A large, rusted Maltese cross on the side of a dirt road announces to pilgrims that they have reached Our Lady of the Rock monastery on Shaw Island, where seven Benedictine nuns live out their community’s motto: Ora et labora. Each day they pray and work the land in this remote sanctuary in the San Juan Islands.

The road leads up a small, rocky hill to the nun’s enclosure, built with donated materials and labor. Their spare chapel is next door and a glimpse of Puget Sound is visible to the southeast. The view reveals guest houses below, a barn and tree-lined fields where sheep, llamas and long-horned Highland cattle roam the 300-acre property.

The rhythm of work, prayer and Benedictine hospitality fills the days of the “mothers,” as they are called. Their lives become “a simultaneous act of meditation and worship,” said Tari Gunstone, a Portland photographer who spent several months at the priory as a Land Program intern, helping the mothers tend the farm and capturing the essence of their lives with her camera.

Although each nun has a main area of responsibility, each also wears many hats — a necessity at a monastery where the mothers support themselves. So Mother Therese Critchley, the prioress, is also the cheesemaker, and Mother Felicitas is both choir director and herbalist. The nuns grow as much of their own food as possible, and they produce vinegar, hot mustard, herbs and cheese to sell at the monastery and the Shaw General Store. One of the mothers’ most popular items is the yarn spun from the wool of their llamas and Cotswald sheep.

Interwoven with the farm’s responsibilities is the recurring call to prayer.

Mass is offered daily in the monastery chapel, where a grille crafted of long, straight branches separates the nuns from the laity. Before Mass, the mothers sing in Gregorian chant the psalms and prayers of Terce, one of the eight hours of the Divine Office they pray throughout the day.

After Mass, they exchange their traditional black-and-white habits for denim work habits, ready to begin their daily chores.
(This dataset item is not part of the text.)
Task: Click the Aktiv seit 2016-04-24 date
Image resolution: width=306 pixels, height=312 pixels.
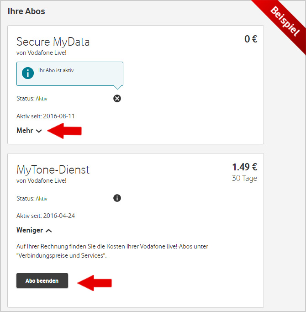Action: 45,216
Missionaries with a blogThe mothers’ lives on this bucolic island began in 1977, after the land was donated to their community, the Abbey of Regina Laudis in Connecticut, by a man who was a Benedictine oblate. Three nuns, including Mother Therese, traveled across the country to start the new monastery.

Although they are a contemplative community, the mothers of Our Lady of the Rock can leave the monastery grounds for shopping and appointments, usually off the island.

“Our work is here and people come to us because we’re here — that’s what keeps us contemplative. But we have to go outside to get things,” explained Mother Catarina, the ecumenist of the monastery, who also takes care of the chickens. And the mothers participate in the island’s community life, serving on committees and marching in the Fourth of July parade.

The mothers of Our Lady of the Rock consider themselves missionaries in the Pacific Northwest through the example of their simple lifestyle and devotion to God. “You’re more actively bringing the word of God to people with your actions,” said Mother Hildegard, guest mistress of the monastery.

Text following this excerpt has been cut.